Today, at the market, a middle-aged couple, squeezing
tomatoes. They remind me of you, one gaunt, grey,
with sharp cheekbones; the other large and reddish.
I remember you exiting the plane at the Missoula airport,
both in huge fur coats, New York queers and proud
of it. Christmas, and you two glittered and grinned
brighter than the trees. I wish I could tell you, again,
how you filled up my house with your games and quarrels,
and how I miss you now, all the empty corners. Every day
there is something I wish I could tell you. A woman
at my office has a Mariachi band made of stuffed frogs
and tin guitars. I am making a garden, dreaming
into spring, pale daffodils, crocus, orange columbine.
The sunroom will have a heated floor of satillo tile.
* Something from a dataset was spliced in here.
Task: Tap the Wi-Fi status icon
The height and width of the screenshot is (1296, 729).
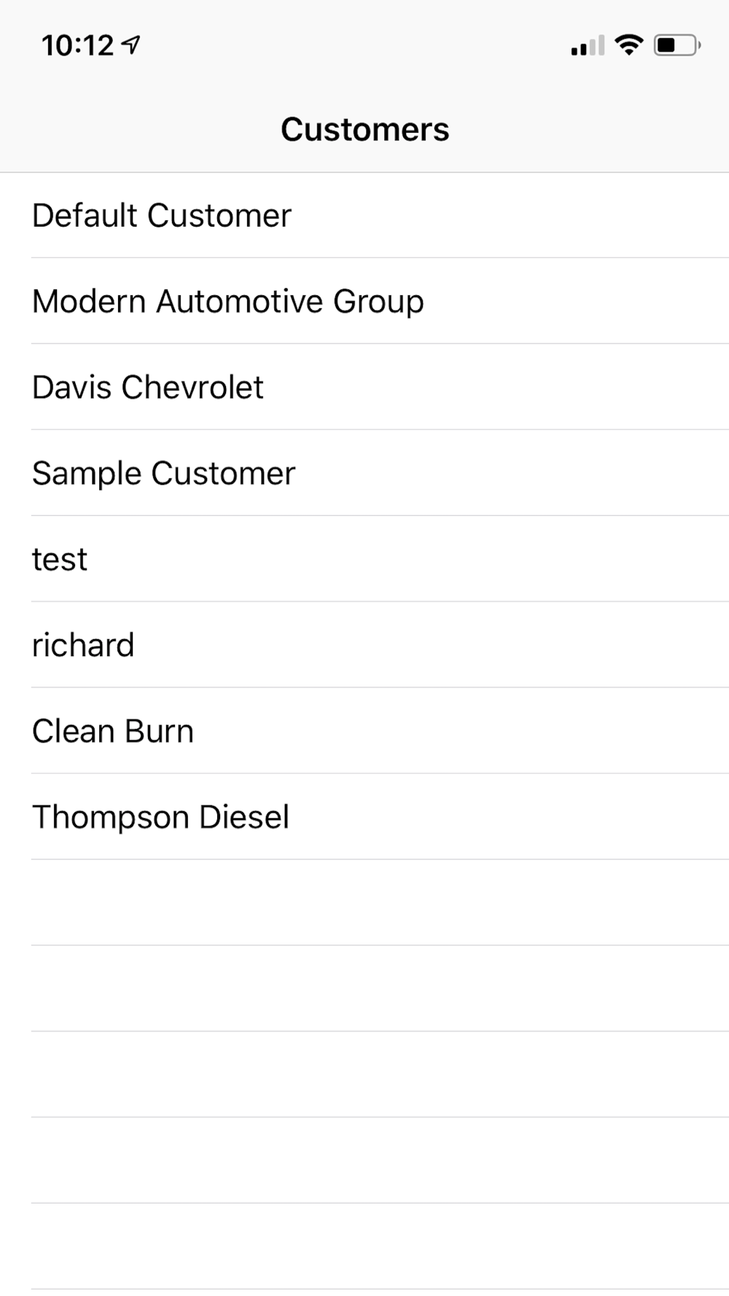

I gave your buffalo robe to a Chickasaw poet, who one day
will give it to her daughter, and she to hers. I have tried
to put your things where they belong. The Hudson Bay painting
to a man who never loved a picture before. Your gold
LaBaron convertible to the artist who painted the woods
you went into, finally. Sometimes I look for you there.
Are you where you belong?
Wow. That poem gives me tingles. I know the sentiment of every day there is something I want to tell you. Lovely elegy.
Posted by: Pearl | 01 December 2006 at 12:10 PM
Sad and lovely.
Posted by: Patia | 01 December 2006 at 12:46 PM
I echo Patia's words.
Posted by: Kimberly | 02 December 2006 at 01:49 PM
This is beautiful.
Posted by: Bitterroot | 03 December 2006 at 06:54 PM
Oh, wow. Oh wow. Sad - and so very lovely.